Exercise details
Format every line of the records below as a numbered list, omitting blank lines.

===== Input records

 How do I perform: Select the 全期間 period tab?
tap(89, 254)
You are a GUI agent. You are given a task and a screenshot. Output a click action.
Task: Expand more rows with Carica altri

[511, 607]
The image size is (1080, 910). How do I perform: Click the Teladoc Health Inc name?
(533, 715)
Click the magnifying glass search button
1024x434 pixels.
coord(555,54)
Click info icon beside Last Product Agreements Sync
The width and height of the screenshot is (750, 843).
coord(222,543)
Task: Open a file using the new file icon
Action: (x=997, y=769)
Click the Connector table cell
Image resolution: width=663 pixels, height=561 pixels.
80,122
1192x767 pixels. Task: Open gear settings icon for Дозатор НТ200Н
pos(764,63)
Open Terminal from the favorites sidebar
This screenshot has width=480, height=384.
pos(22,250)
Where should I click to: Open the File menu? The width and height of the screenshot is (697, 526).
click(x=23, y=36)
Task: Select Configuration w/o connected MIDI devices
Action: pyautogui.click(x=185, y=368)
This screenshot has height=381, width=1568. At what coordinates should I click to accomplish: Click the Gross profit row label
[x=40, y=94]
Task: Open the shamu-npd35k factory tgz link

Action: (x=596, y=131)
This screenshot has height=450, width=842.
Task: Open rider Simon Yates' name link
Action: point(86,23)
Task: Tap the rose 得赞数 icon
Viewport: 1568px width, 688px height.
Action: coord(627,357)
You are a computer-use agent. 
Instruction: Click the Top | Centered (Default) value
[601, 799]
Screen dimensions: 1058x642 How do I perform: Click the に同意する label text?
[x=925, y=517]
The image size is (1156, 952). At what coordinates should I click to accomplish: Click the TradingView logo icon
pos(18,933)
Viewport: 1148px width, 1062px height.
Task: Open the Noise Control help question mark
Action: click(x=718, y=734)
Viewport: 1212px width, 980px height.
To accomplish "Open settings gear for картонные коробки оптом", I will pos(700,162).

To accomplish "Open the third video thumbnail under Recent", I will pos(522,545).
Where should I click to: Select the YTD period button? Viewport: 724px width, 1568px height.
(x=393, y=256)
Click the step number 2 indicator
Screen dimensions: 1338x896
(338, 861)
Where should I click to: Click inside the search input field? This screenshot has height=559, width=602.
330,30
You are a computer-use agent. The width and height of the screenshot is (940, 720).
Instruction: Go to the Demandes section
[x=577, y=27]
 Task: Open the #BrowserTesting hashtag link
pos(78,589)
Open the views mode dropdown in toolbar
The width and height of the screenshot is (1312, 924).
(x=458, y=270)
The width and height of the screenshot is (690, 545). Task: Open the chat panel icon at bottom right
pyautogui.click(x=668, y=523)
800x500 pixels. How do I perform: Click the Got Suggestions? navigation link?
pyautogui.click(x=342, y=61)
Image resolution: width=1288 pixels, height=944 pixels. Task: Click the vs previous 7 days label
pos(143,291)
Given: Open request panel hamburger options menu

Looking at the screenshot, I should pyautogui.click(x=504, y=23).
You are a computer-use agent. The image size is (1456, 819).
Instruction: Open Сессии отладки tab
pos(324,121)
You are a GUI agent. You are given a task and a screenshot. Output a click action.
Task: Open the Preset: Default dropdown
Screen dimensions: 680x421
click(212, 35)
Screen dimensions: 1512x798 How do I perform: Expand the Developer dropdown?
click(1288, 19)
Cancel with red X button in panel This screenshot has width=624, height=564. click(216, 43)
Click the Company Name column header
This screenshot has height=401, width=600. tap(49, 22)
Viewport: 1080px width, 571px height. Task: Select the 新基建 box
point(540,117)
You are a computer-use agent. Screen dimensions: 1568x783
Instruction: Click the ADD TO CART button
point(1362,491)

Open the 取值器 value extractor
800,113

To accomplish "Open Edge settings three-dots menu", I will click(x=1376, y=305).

==========

Task response
1.  How do I perform: Select the 全期間 period tab?
2. tap(89, 254)
3. You are a GUI agent. You are given a task and a screenshot. Output a click action.
4. Task: Expand more rows with Carica altri
5. [511, 607]
6. The image size is (1080, 910). How do I perform: Click the Teladoc Health Inc name?
7. (533, 715)
8. Click the magnifying glass search button
9. 1024x434 pixels.
10. coord(555,54)
11. Click info icon beside Last Product Agreements Sync
12. The width and height of the screenshot is (750, 843).
13. coord(222,543)
14. Task: Open a file using the new file icon
15. Action: (x=997, y=769)
16. Click the Connector table cell
17. Image resolution: width=663 pixels, height=561 pixels.
18. 80,122
19. 1192x767 pixels. Task: Open gear settings icon for Дозатор НТ200Н
20. pos(764,63)
21. Open Terminal from the favorites sidebar
22. This screenshot has width=480, height=384.
23. pos(22,250)
24. Where should I click to: Open the File menu? The width and height of the screenshot is (697, 526).
25. click(x=23, y=36)
26. Task: Select Configuration w/o connected MIDI devices
27. Action: pyautogui.click(x=185, y=368)
28. This screenshot has height=381, width=1568. At what coordinates should I click to accomplish: Click the Gross profit row label
29. [x=40, y=94]
30. Task: Open the shamu-npd35k factory tgz link
31. Action: (x=596, y=131)
32. This screenshot has height=450, width=842.
33. Task: Open rider Simon Yates' name link
34. Action: point(86,23)
35. Task: Tap the rose 得赞数 icon
36. Viewport: 1568px width, 688px height.
37. Action: coord(627,357)
38. You are a computer-use agent. 
39. Instruction: Click the Top | Centered (Default) value
40. [601, 799]
41. Screen dimensions: 1058x642 How do I perform: Click the に同意する label text?
42. [x=925, y=517]
43. The image size is (1156, 952). At what coordinates should I click to accomplish: Click the TradingView logo icon
44. pos(18,933)
45. Viewport: 1148px width, 1062px height.
46. Task: Open the Noise Control help question mark
47. Action: click(x=718, y=734)
48. Viewport: 1212px width, 980px height.
49. To accomplish "Open settings gear for картонные коробки оптом", I will pos(700,162).
50. To accomplish "Open the third video thumbnail under Recent", I will pos(522,545).
51. Where should I click to: Select the YTD period button? Viewport: 724px width, 1568px height.
52. (x=393, y=256)
53. Click the step number 2 indicator
54. Screen dimensions: 1338x896
55. (338, 861)
56. Where should I click to: Click inside the search input field? This screenshot has height=559, width=602.
57. 330,30
58. You are a computer-use agent. The width and height of the screenshot is (940, 720).
59. Instruction: Go to the Demandes section
60. [x=577, y=27]
61.  Task: Open the #BrowserTesting hashtag link
62. pos(78,589)
63. Open the views mode dropdown in toolbar
64. The width and height of the screenshot is (1312, 924).
65. (x=458, y=270)
66. The width and height of the screenshot is (690, 545). Task: Open the chat panel icon at bottom right
67. pyautogui.click(x=668, y=523)
68. 800x500 pixels. How do I perform: Click the Got Suggestions? navigation link?
69. pyautogui.click(x=342, y=61)
70. Image resolution: width=1288 pixels, height=944 pixels. Task: Click the vs previous 7 days label
71. pos(143,291)
72. Given: Open request panel hamburger options menu
73. Looking at the screenshot, I should pyautogui.click(x=504, y=23).
74. You are a computer-use agent. The image size is (1456, 819).
75. Instruction: Open Сессии отладки tab
76. pos(324,121)
77. You are a GUI agent. You are given a task and a screenshot. Output a click action.
78. Task: Open the Preset: Default dropdown
79. Screen dimensions: 680x421
80. click(212, 35)
81. Screen dimensions: 1512x798 How do I perform: Expand the Developer dropdown?
82. click(1288, 19)
83. Cancel with red X button in panel This screenshot has width=624, height=564. click(216, 43)
84. Click the Company Name column header
85. This screenshot has height=401, width=600. tap(49, 22)
86. Viewport: 1080px width, 571px height. Task: Select the 新基建 box
87. point(540,117)
88. You are a computer-use agent. Screen dimensions: 1568x783
89. Instruction: Click the ADD TO CART button
90. point(1362,491)
91. Open the 取值器 value extractor
92. 800,113
93. To accomplish "Open Edge settings three-dots menu", I will click(x=1376, y=305).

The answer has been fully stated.